Work to complete - Repeat all of the data below word for word, keeping no images.
╔══
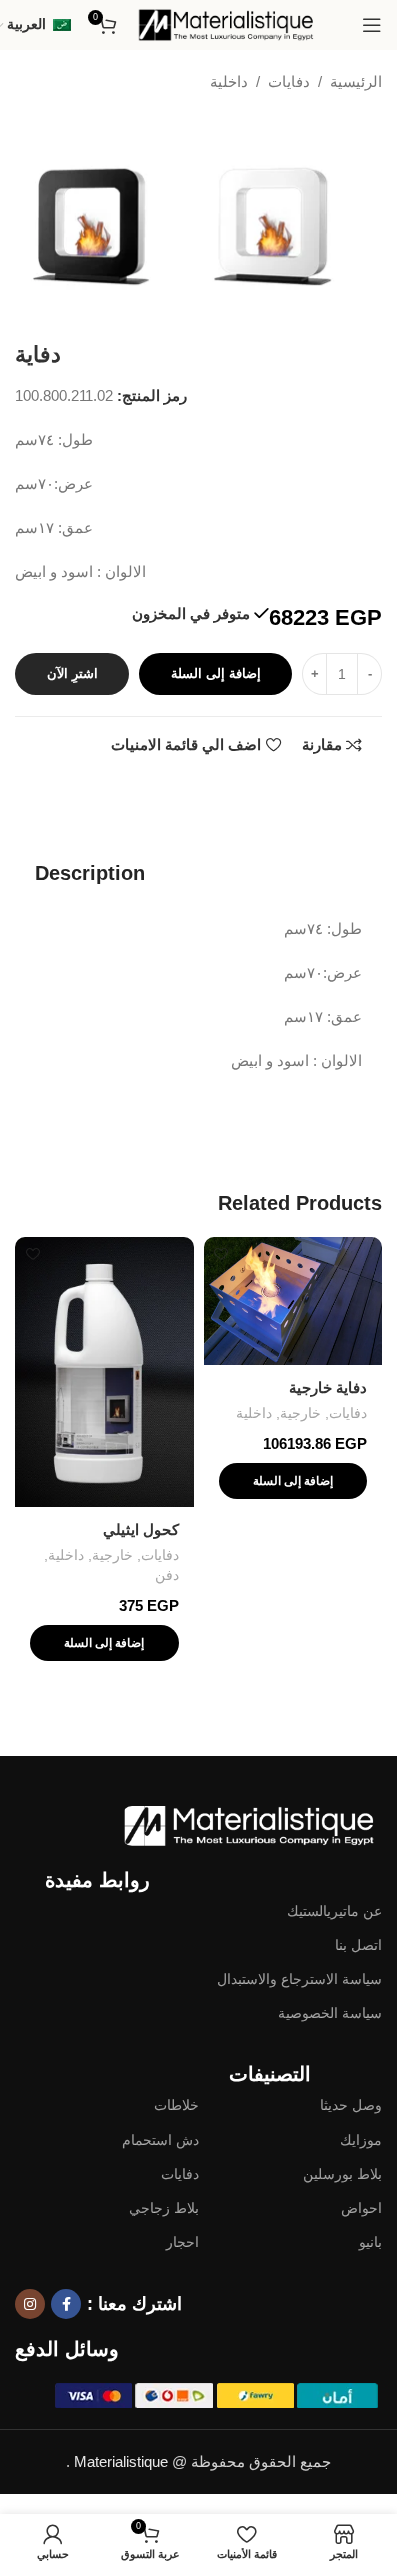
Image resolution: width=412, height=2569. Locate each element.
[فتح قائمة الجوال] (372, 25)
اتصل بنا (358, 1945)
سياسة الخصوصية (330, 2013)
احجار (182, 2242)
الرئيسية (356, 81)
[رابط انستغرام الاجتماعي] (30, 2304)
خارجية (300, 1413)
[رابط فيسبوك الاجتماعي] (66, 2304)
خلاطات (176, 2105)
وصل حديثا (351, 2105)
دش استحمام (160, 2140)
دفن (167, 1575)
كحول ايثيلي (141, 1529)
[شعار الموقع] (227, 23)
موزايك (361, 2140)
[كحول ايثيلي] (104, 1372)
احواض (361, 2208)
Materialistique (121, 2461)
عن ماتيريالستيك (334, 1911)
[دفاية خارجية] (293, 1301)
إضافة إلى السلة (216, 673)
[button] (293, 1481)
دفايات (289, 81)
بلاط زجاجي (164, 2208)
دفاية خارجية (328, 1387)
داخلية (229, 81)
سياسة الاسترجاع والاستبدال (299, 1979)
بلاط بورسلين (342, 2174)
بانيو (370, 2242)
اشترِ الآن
╚══
Result -
Image resolution: width=412, height=2569. Locate each element.
[فتح قائمة الجوال] (372, 25)
اتصل بنا (358, 1945)
سياسة الخصوصية (330, 2013)
احجار (182, 2242)
الرئيسية (356, 81)
[رابط انستغرام الاجتماعي] (30, 2304)
خارجية (300, 1413)
[رابط فيسبوك الاجتماعي] (66, 2304)
خلاطات (176, 2105)
وصل حديثا (351, 2105)
دش استحمام (160, 2140)
دفن (167, 1575)
كحول ايثيلي (141, 1529)
[شعار الموقع] (227, 23)
موزايك (361, 2140)
[كحول ايثيلي] (104, 1372)
احواض (361, 2208)
Materialistique (121, 2461)
عن ماتيريالستيك (334, 1911)
[دفاية خارجية] (293, 1301)
إضافة إلى السلة (216, 673)
[button] (293, 1481)
دفايات (289, 81)
بلاط زجاجي (164, 2208)
دفاية خارجية (328, 1387)
داخلية (229, 81)
سياسة الاسترجاع والاستبدال (299, 1979)
بلاط بورسلين (342, 2174)
بانيو (370, 2242)
اشترِ الآن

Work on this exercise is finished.